April 2026 doesn’t feel like a normal NBA run. The play-in’s starting to bite, rookies are loud, and the usual circus is all over the highlights. But that’s just the surface.
Underneath it, something heavier’s going on.
Two all-time greats are ticking off records people used to treat as permanent. LeBron James, now 41, has played more games than anyone in league history. Kevin Durant, at 37, has moved past Michael Jordan into the top five scorers ever.
At this point, attention shifts away from the standings. Records that stood for years are now changing.
The Iron Man Who Refused to Slow Down
LeBron James has logged more professional games than anyone who’s ever played the sport. Sit with that for a second.
Kareem Abdul-Jabbar held that mark for decades. Robert Parish, Karl Malone, Dirk Nowitzki — all the guys who stretched their careers deep into their late thirties — none of them pushed past 1,600 regular season games. LeBron did it in March 2026.
The staggering part is not just the quantity. It is the quality. Most players who hang around that long become bench warmers or locker room mentors. LeBron is still dropping 25-point triple-doubles on back-to-back nights. He is still guarding younger stars in crunch time. Here is what that kind of longevity actually looks like in cold numbers.

§ Exercise set:
1: In the NBA article, how old is Kevin Durant when he moves past Michael Jordan into the top five scorers ever?
2: In the NBA article, write out the part that opens with the words containing "Underneath it, something" and closes with "five scorers ever.", swapping "permanent" for "untouchable".
3: Does the NBA article support each statement below? Answer yes or no for each, quoting the words of the article that settle it.
(a) Kareem Abdul-Jabbar held the record for most games played for decades.
(b) LeBron James passed 1,600 regular season games in April 2026.
(c) Kevin Durant has moved into the top three scorers ever.
The records after this text come from a separate source.

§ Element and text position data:
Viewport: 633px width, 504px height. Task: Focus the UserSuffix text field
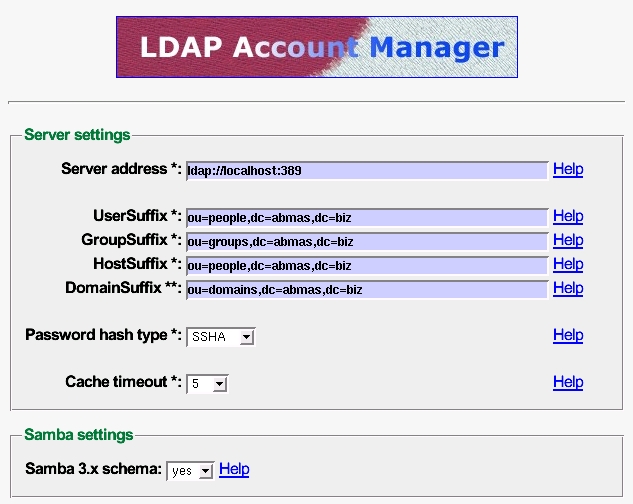366,217
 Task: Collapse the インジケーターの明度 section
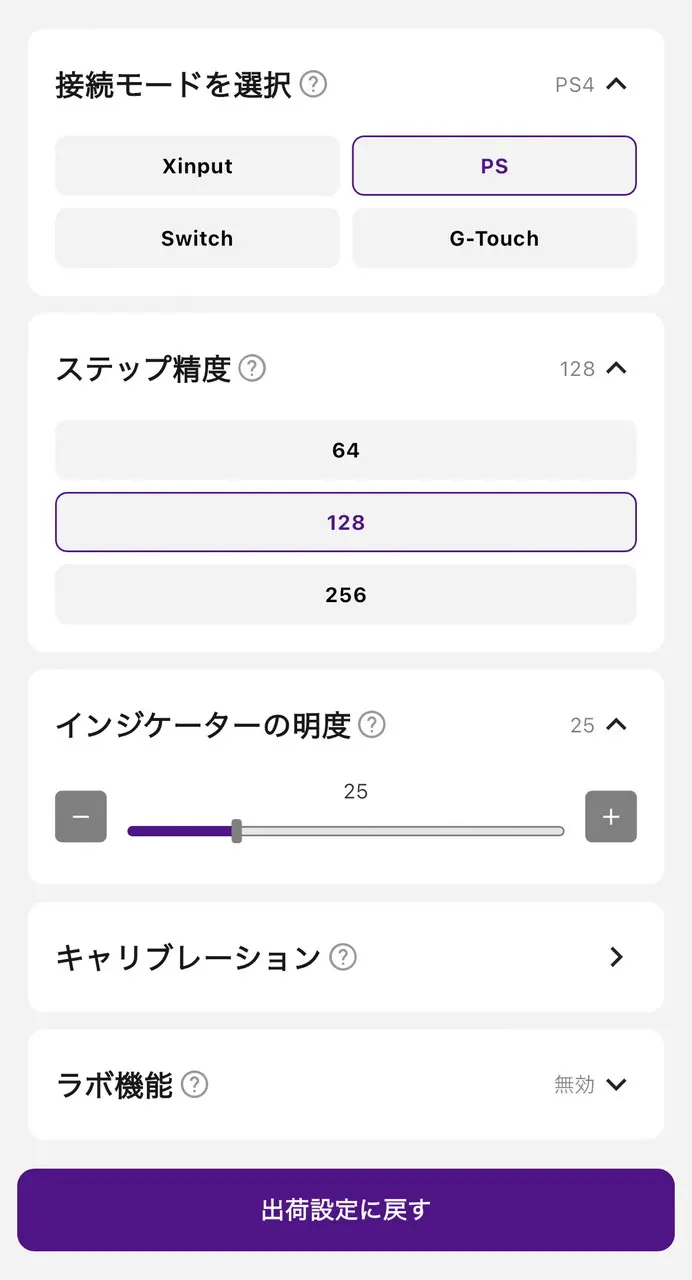617,724
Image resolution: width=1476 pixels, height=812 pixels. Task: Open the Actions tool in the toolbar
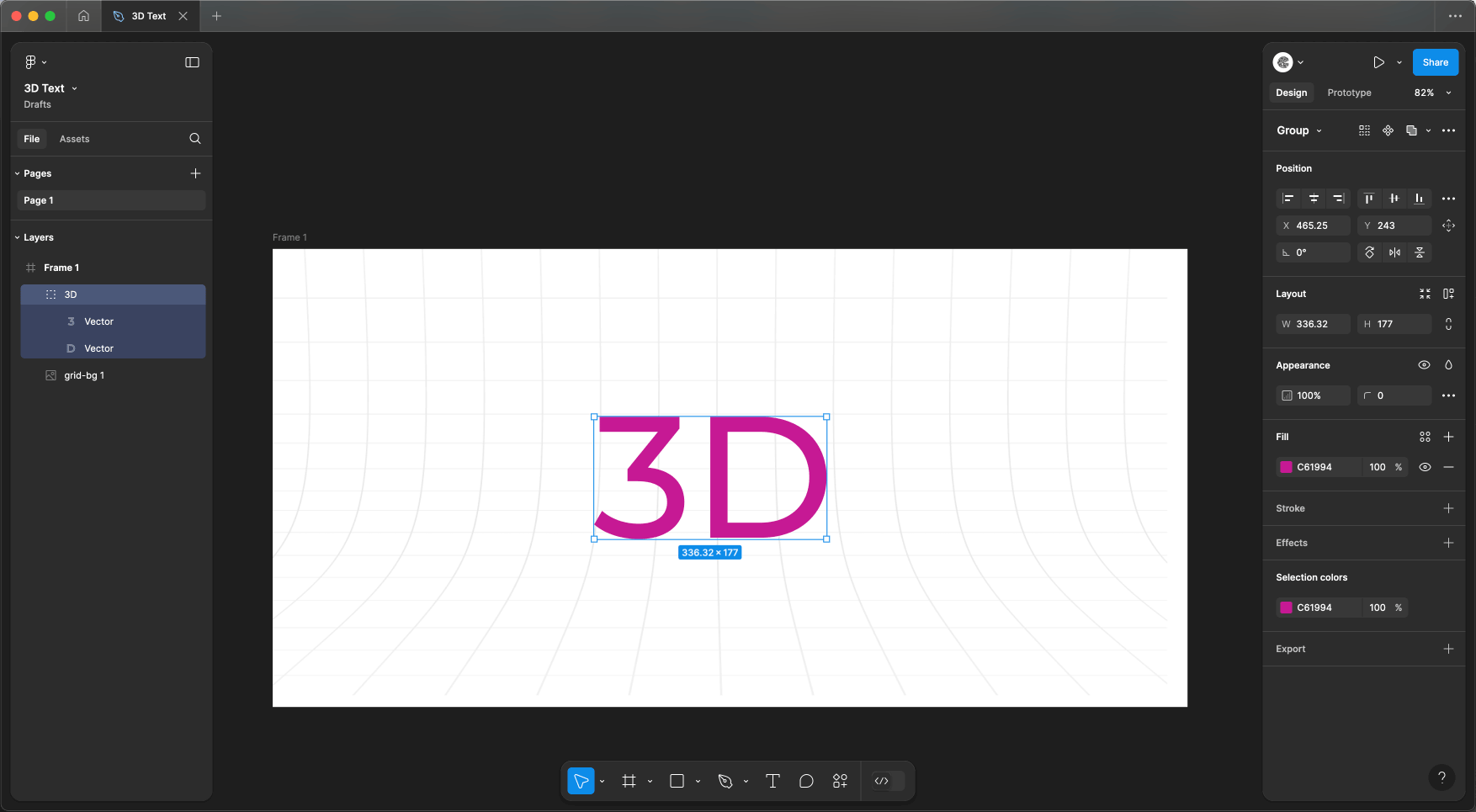840,781
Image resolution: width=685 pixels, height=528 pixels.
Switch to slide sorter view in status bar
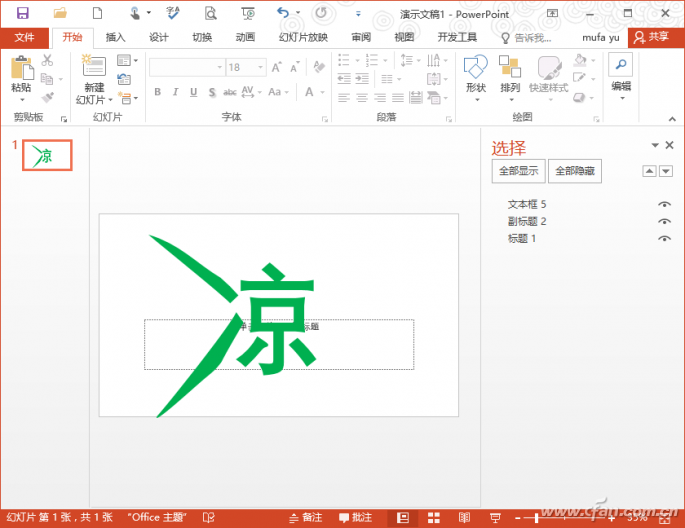433,518
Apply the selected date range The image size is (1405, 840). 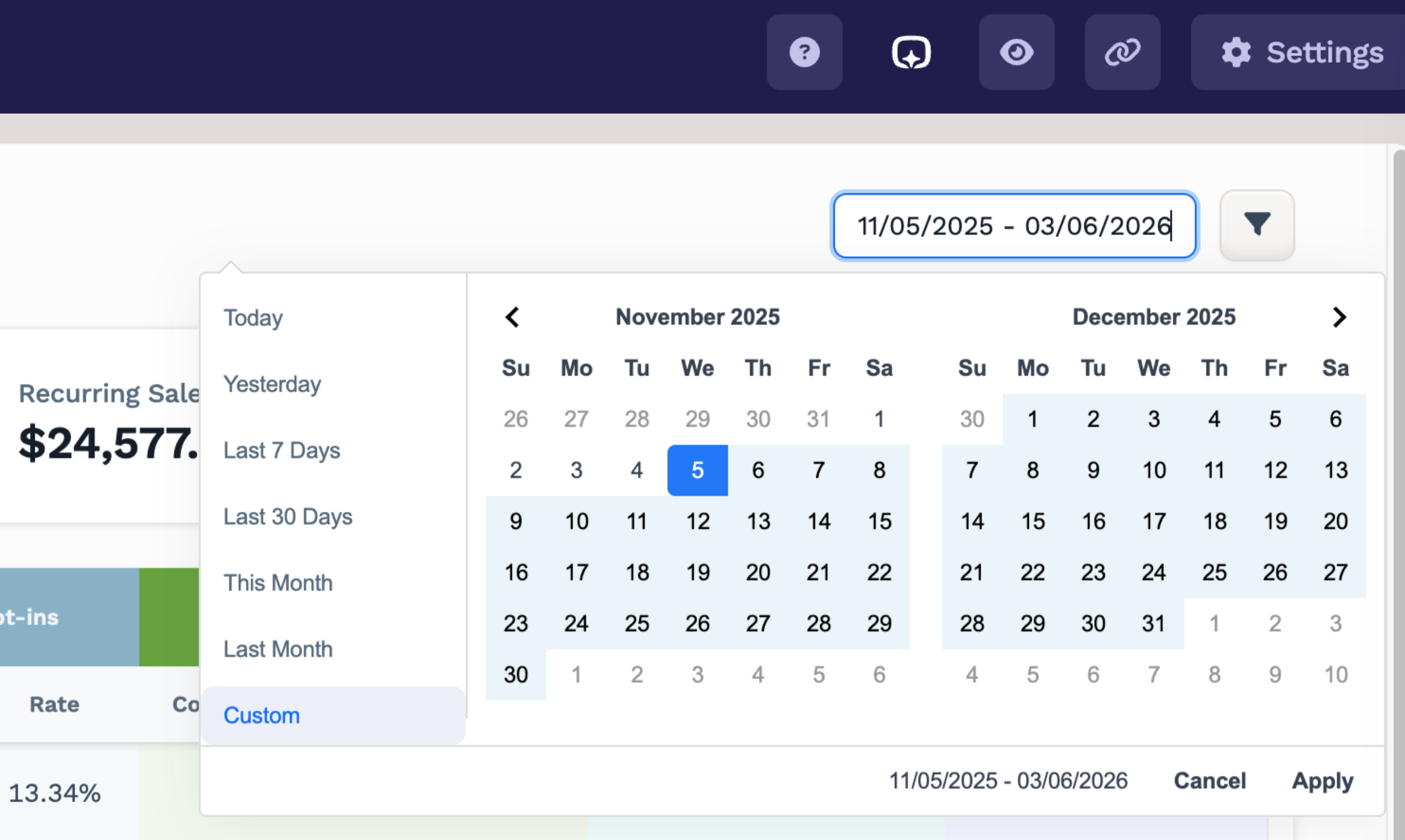pyautogui.click(x=1323, y=781)
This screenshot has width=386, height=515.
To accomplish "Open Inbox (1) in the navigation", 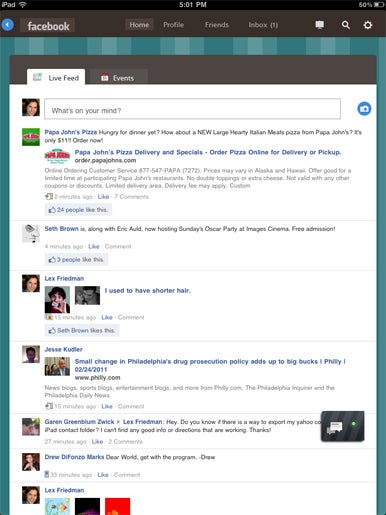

§ Task answers:
1: 37

2:
Underneath it, something heavier’s going on.
Two all-time greats are ticking off records people used to treat as untouchable. LeBron James, now 41, has played more games than anyone in league history. Kevin Durant, at 37, has moved past Michael Jordan into the top five scorers ever.

3:
(a) Yes: "Kareem Abdul-Jabbar held that mark for decades."
(b) No: "LeBron did it in March 2026."
(c) No: "Kevin Durant, at 37, has moved past Michael Jordan into the top five scorers ever."